Il brano non chiarisce se il motivo della loro venuta fosse in partenza polemico o se avevano raggiunto Gesù per ascoltare quel maestro che ormai stava diventando famoso, fatto sta che, «avendo visto che alcuni dei suoi discepoli prendevano cibo con mani impure, cioè non lavate […] quei farisei e scribi lo interrogarono: “Perché i tuoi discepoli non si comportano secondo la tradizione degli antichi, ma prendono cibo con mani impure?”».

Ciò che fa problema è dunque che la comunità dei discepoli ha dei comportamenti diversi dalla tradizione (i discepoli e Gesù stesso erano tutti ebrei e ciò che non stavano rispettando erano le tradizioni ebraiche).

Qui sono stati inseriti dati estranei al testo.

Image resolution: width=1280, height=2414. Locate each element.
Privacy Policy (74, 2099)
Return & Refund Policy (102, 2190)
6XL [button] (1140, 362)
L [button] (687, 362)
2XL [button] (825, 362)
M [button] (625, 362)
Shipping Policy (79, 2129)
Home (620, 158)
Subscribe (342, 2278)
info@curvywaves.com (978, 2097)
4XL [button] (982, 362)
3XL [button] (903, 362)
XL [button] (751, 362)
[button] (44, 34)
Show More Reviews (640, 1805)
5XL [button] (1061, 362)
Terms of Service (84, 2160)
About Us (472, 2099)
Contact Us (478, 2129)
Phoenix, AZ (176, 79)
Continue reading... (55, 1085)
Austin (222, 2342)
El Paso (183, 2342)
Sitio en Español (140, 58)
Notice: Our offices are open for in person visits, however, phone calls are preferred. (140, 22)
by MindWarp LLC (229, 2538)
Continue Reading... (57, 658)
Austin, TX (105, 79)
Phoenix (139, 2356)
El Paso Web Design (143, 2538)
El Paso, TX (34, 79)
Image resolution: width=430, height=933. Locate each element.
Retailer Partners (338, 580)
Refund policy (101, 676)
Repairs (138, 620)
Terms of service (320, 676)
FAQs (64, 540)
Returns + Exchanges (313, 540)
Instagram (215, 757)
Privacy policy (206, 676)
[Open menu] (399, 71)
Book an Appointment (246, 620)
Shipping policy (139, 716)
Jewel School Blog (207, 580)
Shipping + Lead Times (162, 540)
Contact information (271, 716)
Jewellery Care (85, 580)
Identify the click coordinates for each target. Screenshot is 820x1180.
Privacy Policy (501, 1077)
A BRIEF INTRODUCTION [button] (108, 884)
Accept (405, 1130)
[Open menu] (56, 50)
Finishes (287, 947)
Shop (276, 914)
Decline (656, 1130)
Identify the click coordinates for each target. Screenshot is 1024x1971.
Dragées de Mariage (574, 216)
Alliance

Attenzione però! Le tradizioni ebraiche non avevano un’origine qualunque, ma trovavano il loro fondamento nella Bibbia. La questione quindi è un po’ più complessa: il problema non è solo “sociale” (all’interno di una società, qualcuno non segue le usanze tradizionali) ma anche “religioso” (le prescrizioni che Gesù e i discepoli non seguono sono prescrizioni religiose, sacre in qualche modo).

Ciò su cui viene chiamato in causa Gesù è pertanto la sua ortodossia. Non a caso la Chiesa sceglie come prima lettura di questa domenica il testo del Deuteronomio in cui Mosè chiede una fedeltà indiscussa alle norme contenute nella Legge.

Gesù fa proprio il contrario di ciò che Mosè aveva chiesto: «Non aggiungerete nulla a ciò che io vi comando e non ne toglierete nulla; ma osserverete i comandi del Signore, vostro Dio, che io vi prescrivo».

Perché Gesù fa così? Perché si comporta in questo modo, mettendo tra l’altro a rischio anche la sua incolumità (lo uccideranno infatti proprio per questo)?

Perché ha una novità da portare: la relazione con Dio non può essere una relazione legalista, basata su regole da rispettare, ma una relazione in cui l’uomo è implicato, è coinvolto, ci mette il cuore, la testa e la sua libertà.

Il problema, per noi, è che col passare dei secoli, anche il cristianesimo ha ridotto la fede (cioè la relazione con Dio) ad un codice etico, ad un fatto di costume, di tradizioni e usanze. È stato un percorso che è servito a tenere insieme la società, a darle uniformità, ma che si è perso la novità, la buona novità, l’entusiasmante notizia della possibilità di una relazione vera col Signore.

Oggi che la società di ieri non esiste più e che all’uniformità si sta sostituendo la pluriformità, l’impianto di usi e costumi della cristianità ha poco da dire, ma forse il vangelo no, quello, con la sua novità e liberalità, può continuare a fondare relazioni umanizzanti.